The goal would not necessarily be to completely suffocate Taiwan, but to create economically unsustainable conditions for the island with supply disruptions, higher ship insurance costs, and frozen investment flows, with the aim of isolating the island and putting political pressure on its internal affairs.
In the event of a blockade, the US and the QUAD naval forces will face a double dilemma: to attempt an open challenge to the Chinese blockade at the risk of conflict, or to limit themselves to an informal “strategic deterrence.” This is precisely where India’s scope for action lies: the ability to act as a naval bridge, an alternative supply hub, and a regional security provider. Supporting the transit of goods, humanitarian aid, and coordinated naval outposts will increase its international prestige.
The challenge for both the US and the QUAD will be to formulate a common operational plan without forcing India into direct confrontation with China. New Delhi will want to avoid direct confrontation with China but may at the same time take advantage diplomatically.

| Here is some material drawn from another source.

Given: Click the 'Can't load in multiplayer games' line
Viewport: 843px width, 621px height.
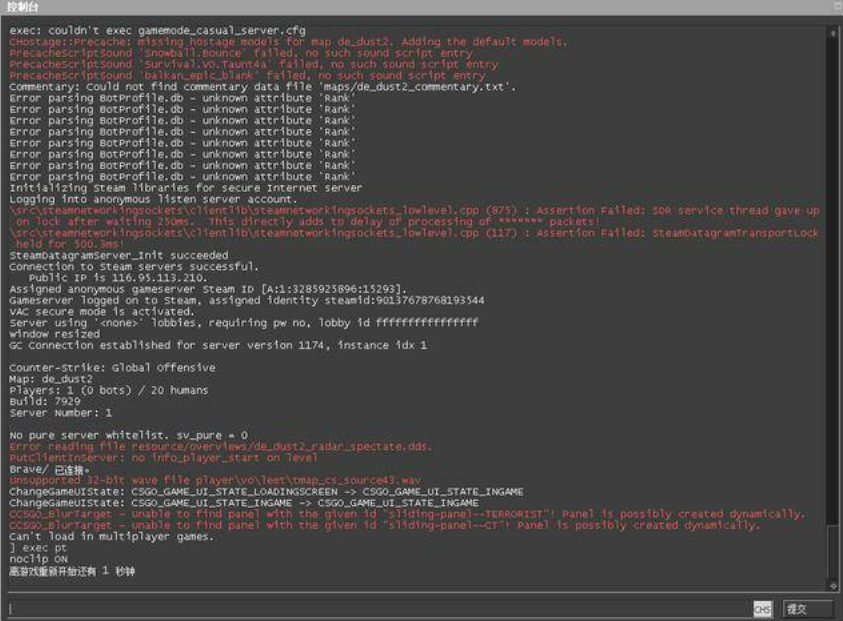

India can move forward with four lines of action. First, it can attempt to upgrade its navy and operational presence, as well as accelerate the construction of frigates and submarines with permanent naval bases in Andaman and Nicobar (a group of islands in the Bay of Bengal, at the eastern tip of India, between Sri Lanka and Southeast Asia). Second, it must strengthen naval cooperation with Singapore, Japan, and Australia.
Thirdly, this is the moment when India is taking diplomatic leadership by assuming the role of safe passage provider and humanitarian aid coordinator, offering “safe routes” for critical supply chains. Fourthly, India will proceed to attract companies that are leaving the unstable situation in China for economic and industrial reasons. Among these companies, semiconductor manufacturers will play an important role, finding safe ground in India. If New Delhi steadily advances these steps in 2026–2027, it will increase the strategic dependence of many countries on India — and thus become the most influential regional player without having to clash directly with Beijing.
In conclusion, India is gaining geopolitical influence and operational power, as a larger naval presence requires resources and the country can free itself from Chinese pressure by implementing the “Make in India” model. India’s successful presence as a “safe hub” in East Asia will attract foreign investment, but at the same time will make India a target for Chinese economic countermeasures or military pressure at the border.
The critical point of balance is India’s ability to remain strategically self-sufficient, i.e., even though it cooperates with both the US and the QUAD, it does not depend entirely on foreign guarantees. It therefore appears that the next country to implement Sun Tzu’s maxim, which China is currently applying, will be India.